BOCA RATON, Fla. – Aug. 30, 2018 – U.S. housing markets, when viewed as a whole, are now in rent territory, according to the latest national index produced by Florida Atlantic University and Florida International University faculty. That means renting and reinvesting additional money that would have been spent on homeownership will, on average, financially outperform owning and building equity.
It’s been 19 years since the U.S., on average, was in rent territory – back in June 1999. In January 2010, U.S. housing markets crossed back into ownership territory and have remained there until now.
Currently, 16 of the 23 cities covered in the Beracha, Hardin & Johnson Buy vs. Rent (BH&J) Index are in rent territory. Those cities include Atlanta, Dallas, Denver, Honolulu, Houston, Kansas City, Los Angeles, Miami, Minneapolis, Philadelphia, Pittsburgh, Portland, San Diego, San Francisco, Seattle and St. Louis, all of which will be experiencing downward pressure on the demand for ownership.
What does this mean for the future of U.S. housing prices?
“It is clear that we are at a point where markets will begin to see downward pricing pressure, implying in some markets annual (home) pricing increases will begin to slow,” says Ken Johnson, Ph.D., a real estate economist and one of the index’s creators in FAU’s College of Business.
The best buys in the country appear to be in the Midwest and Northeast, with Chicago and Cleveland possessing the lowest/best ownership scores.

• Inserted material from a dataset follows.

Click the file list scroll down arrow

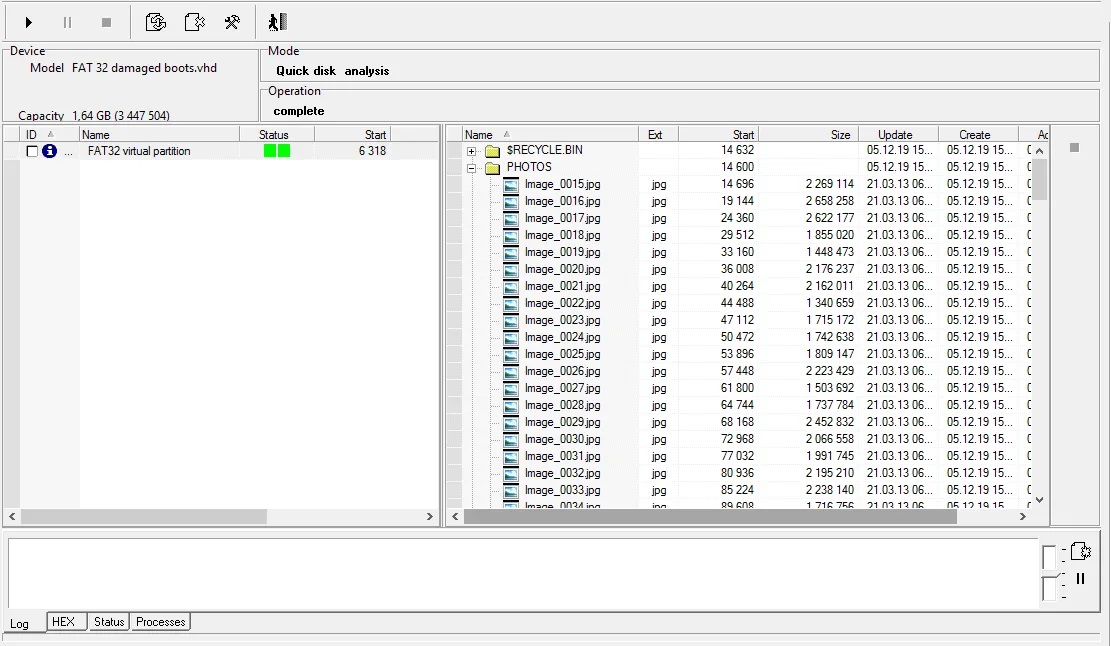(x=1039, y=499)
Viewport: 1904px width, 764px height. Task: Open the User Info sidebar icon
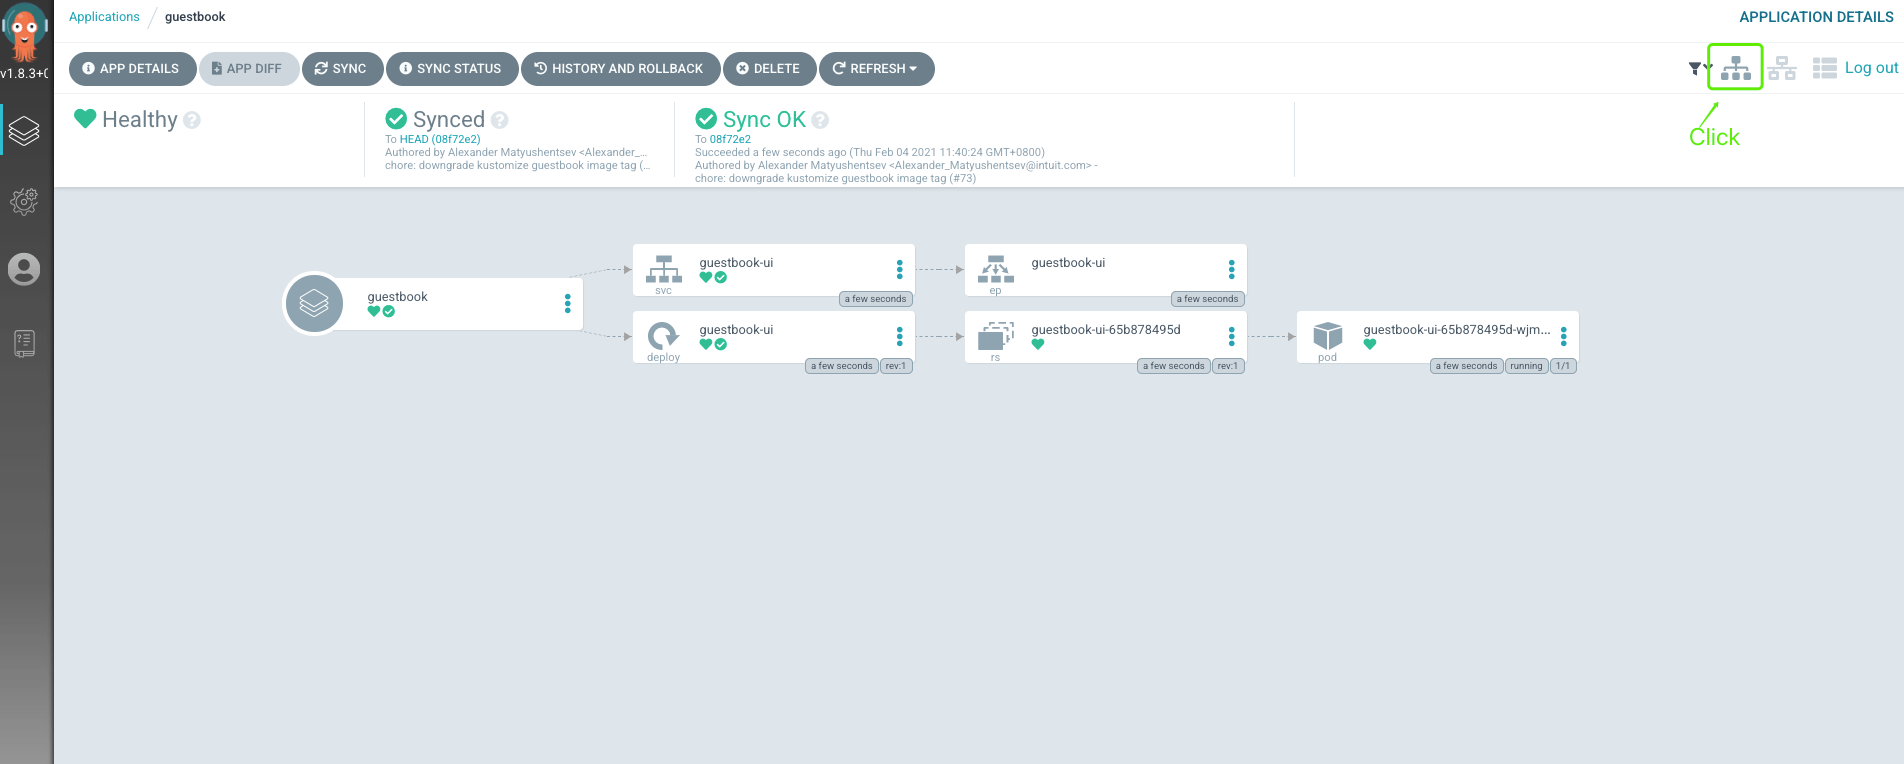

Of all the cities in the BH&J Index, Johnson said, Dallas is most alarming with a score of .888.
“Across all of the data for the Index going back to 1982, only 49 times has a market in any given quarter been at this score or higher,” Johnson said. “All of these markets experienced significant price declines in their residential housing prices.”
Currently, the biggest driver for moving the U.S. into rent territory is the fact the cost of ownership is outpacing the cost of renting a like-kind property, said Eli Beracha, Ph.D., co-creator of the index and director of the Hollo School of Real Estate at FIU.
The BH&J Index is published quarterly and produced two months after the end of the quarter.